MS: Matéria Seca; PB: proteína bruta; FDN: Fibra insolúvel em detergente neutro; EE: extrato etéreo; NDT: nutriente digestíveis totais (análise atribuída ao valor energético do alimento). Valadares Filho (2002)
O caroço de algodão apresenta alto percentual de energia (NDT – nutrientes digestíveis totais). Observa-se a superioridade no teor energético (%NDT) do caroço em relação ao milho e farelo de soja, e isto se deve essencialmente à grande quantidade de óleo (%EE) na amêndoa.
Esta é uma das principais características que o diferem do milho: enquanto este fornece energia na forma de amido, o caroço de algodão fornece sua energia na forma de óleo. A inclusão de óleo, se bem conduzida dentro dos limites de recomendação, pode favorecer a manutenção de um ambiente rumenal mais saudável, porque enquanto a fermentação de amido no rúmen pode favorecer a ocorrência de acidose ruminal pela elevada produção de ácidos orgânicos, o mesmo não ocorre com as gorduras.
Além disso, o caroço estimula a mastigação e a ruminação, devido ao alto teor de fibra, que contribui para a maior produção de saliva e consequente manutenção do pH ruminal mais adequado, por possuir alta efetividade da fibra.
O conceito de efetividade da fibra está relacionado com a capacidade do alimento em estimular a ruminação. O estímulo da ruminação é importante, pois quanto mais a vaca rumina, mais ela produz saliva que, por sua vez, possui bicarbonato de sódio que garante maior tamponamento por neutralizar os ácidos produzidos na fermentação no rúmen.
Normalmente, a capacidade de estímulo de ruminação é atribuída aos alimentos volumosos (forragens), como feno ou silagens. De fato, o feno fornecido em partículas longas é classificado como o alimento com maior capacidade em estimular a ruminação (100%).
Atenção
Mas, nem tudo é perfeito. A utilização do caroço de algodão nas dietas é limitada por dois motivos. O primeiro é que gorduras não podem ser utilizadas em excesso na dieta de vacas leiteiras como fonte de energia.
A inclusão de óleos e gorduras em quantidades superiores a 6,0% da matéria seca total consumida pela vaca pode promover efeitos negativos na degradabilidade da fibra da dieta e, em alguns casos específicos, redução no percentual de gordura do leite.
Em segundo lugar, o caroço de algodão possui um componente chamado gossipol. Para touros utilizados como reprodutores, o caroço de algodão não deve ser fornecido, pois sua utilização está associada com a redução da fertilidade de machos.

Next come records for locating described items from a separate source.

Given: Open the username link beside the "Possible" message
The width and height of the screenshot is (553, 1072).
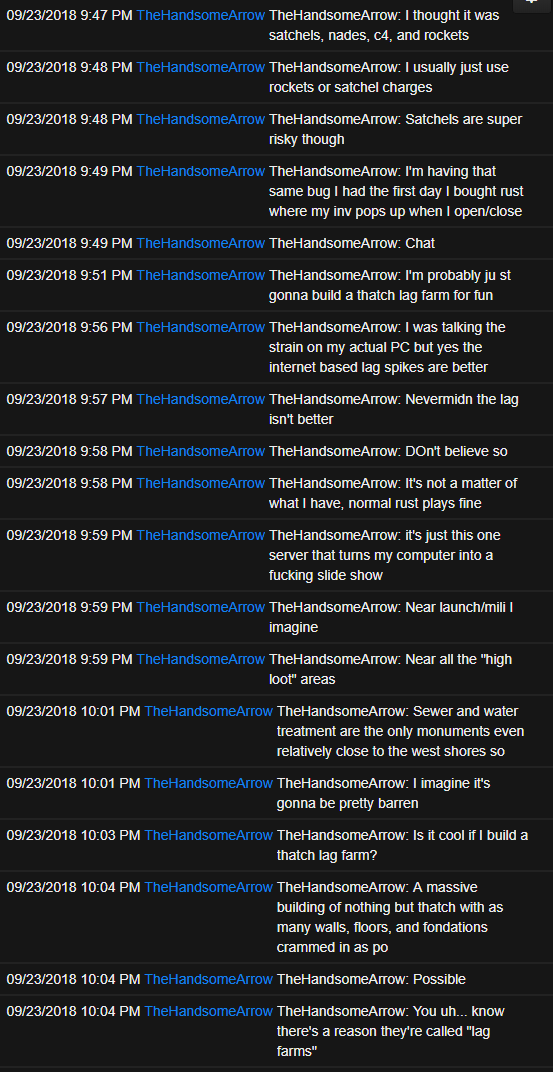Looking at the screenshot, I should (x=208, y=980).
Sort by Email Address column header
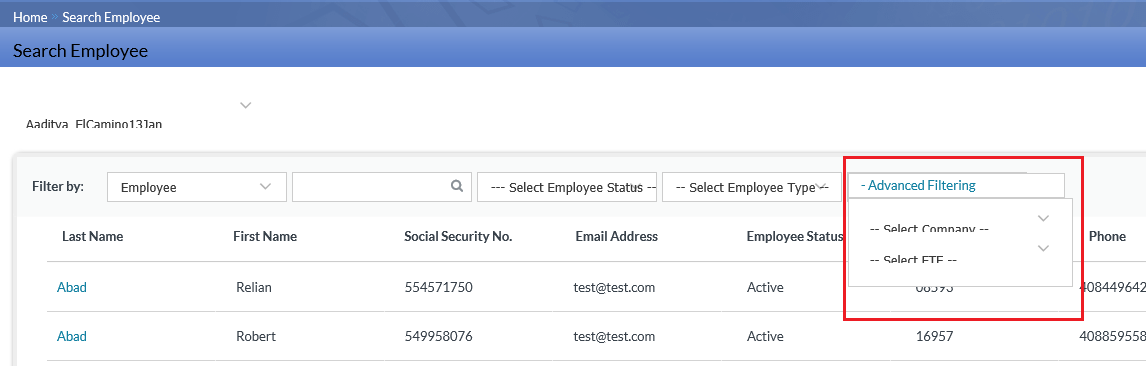 (x=616, y=236)
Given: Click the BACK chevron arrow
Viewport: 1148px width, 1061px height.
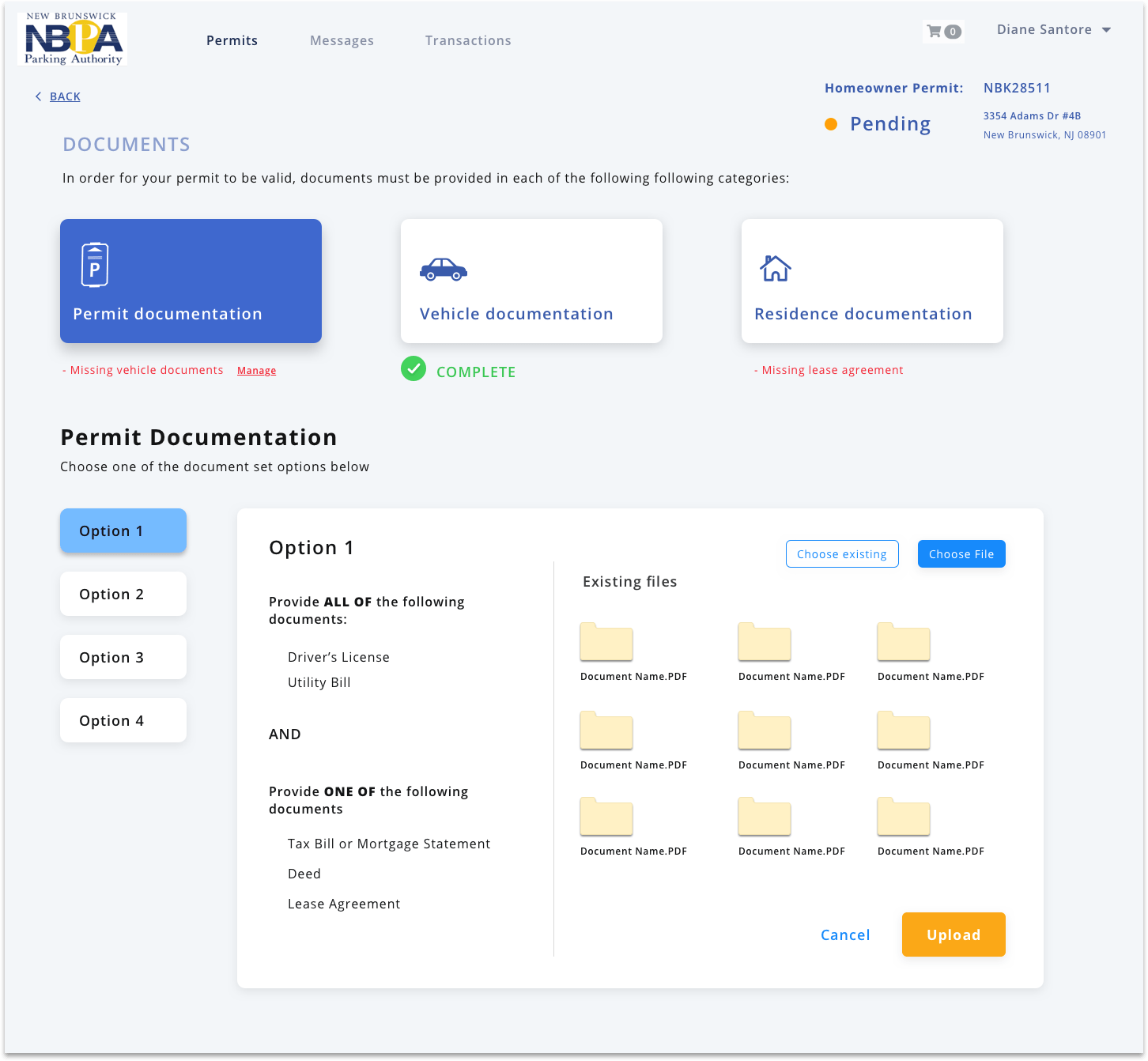Looking at the screenshot, I should coord(38,96).
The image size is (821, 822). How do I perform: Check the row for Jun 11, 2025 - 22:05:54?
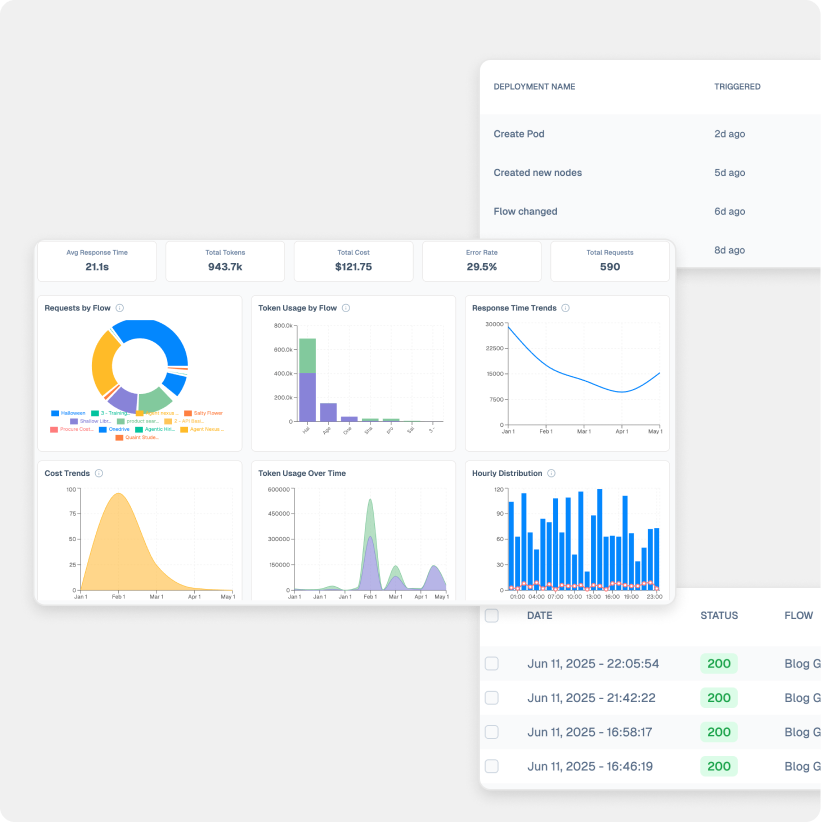[x=492, y=664]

Da mesma forma, o uso deste ingrediente deve ser evitado em bovinos que não são ruminantes ativos, sendo fornecido preferencialmente após os 120 dias de idade em quantidade máxima equivalente a 0,3% do peso vivo do animal/dia.
Como funciona
Normalmente, a capacidade de estímulo de ruminação é atribuída aos alimentos volumosos (forragens), como feno ou silagens. De fato, o feno fornecido em partículas longas é classificado como o alimento com maior capacidade em estimular a ruminação (100%).

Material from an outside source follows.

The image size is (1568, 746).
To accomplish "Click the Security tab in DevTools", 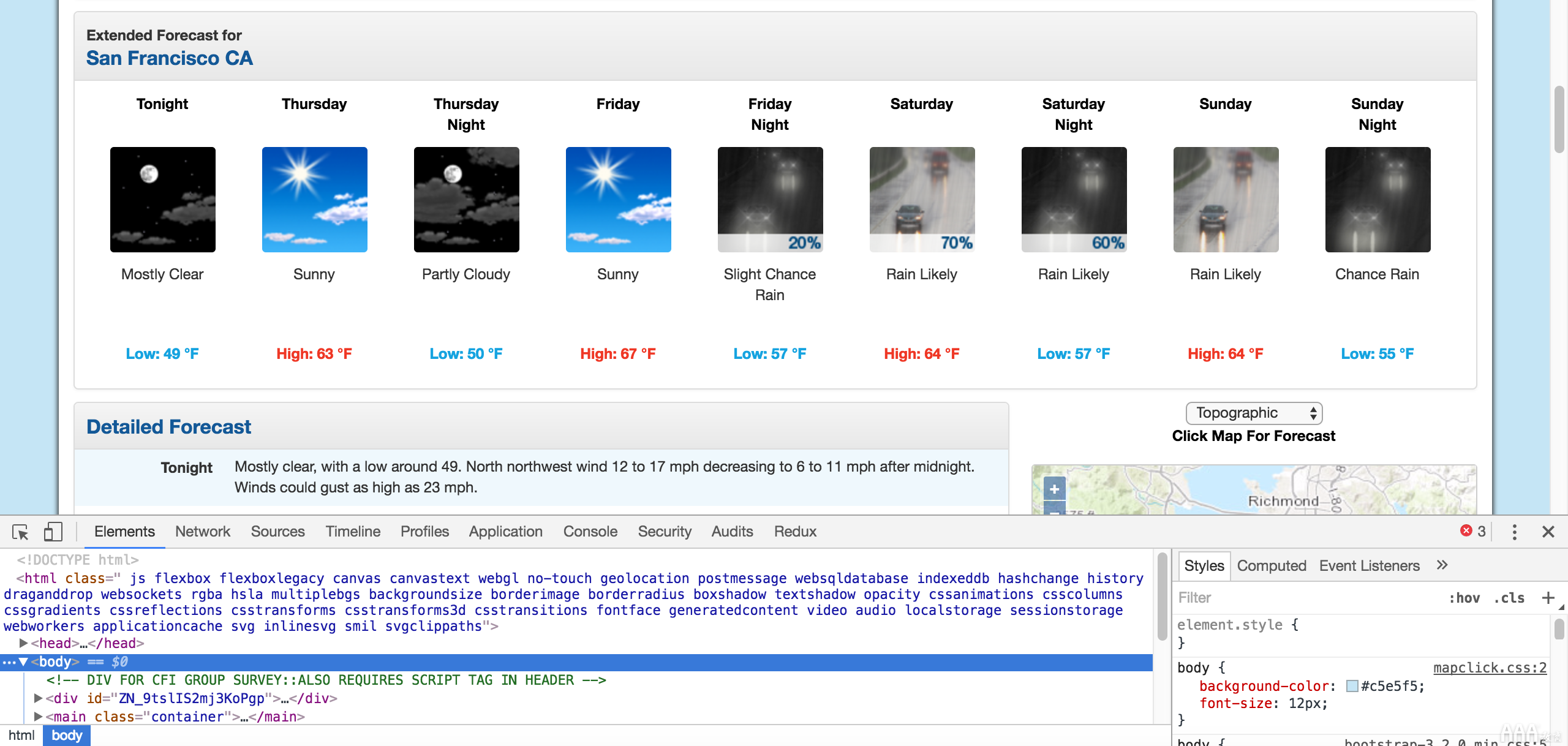I will [x=664, y=531].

O caroço de algodão é classificado como uma fonte de fibra não-forrageira, que possui um fator de efetividade da fibra muito próxima à de forragens. Esta efetividade é garantida pela presença do línter e da casca do caroço do algodão.
Quando chega ao rúmen, o caroço de algodão “flutua” e irá compor uma camada do rúmen chamada de colchão fibroso (um “emaranhado” de fibras e partículas maiores e menos densas), que é responsável por estimular a ruminação.

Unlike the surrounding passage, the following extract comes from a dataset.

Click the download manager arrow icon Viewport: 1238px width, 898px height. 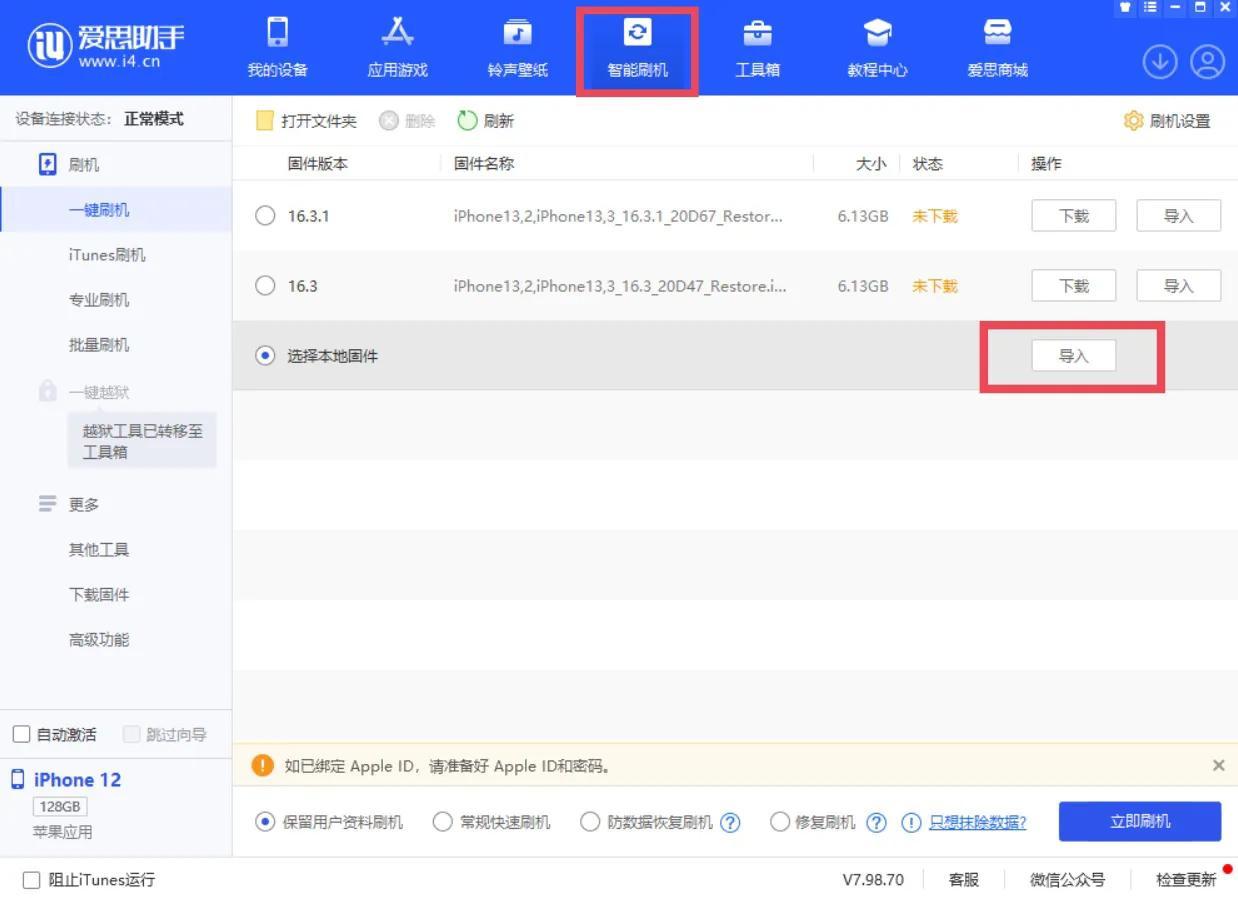point(1159,61)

Sem o línter e a casca o estímulo para ruminação não é observado, pois a ausência de tais estruturas não garante a flutuação e assim, o caroço de algodão escapa do colchão fibroso, “afundando” no rúmen. A implicação prática desta informação é a de que o caroço de algodão deve ser fornecido inteiro e com línter.
Uma dica
Ao utilizar caroço de algodão na formulação de dietas totais para vacas leiteiras, fique atento com a homogeneidade da mistura. A presença do línter no caroço de algodão tende a formar “aglomerados de caroço” difíceis de serem incorporados na mistura da dieta total de forma homogênea. Se a mistura não é bem-feita, a vaca (que é um animal muito seletivo) tende a não ingerir o caroço, pois o mesmo apresenta menor palatabilidade em relação aos outros ingredientes utilizados.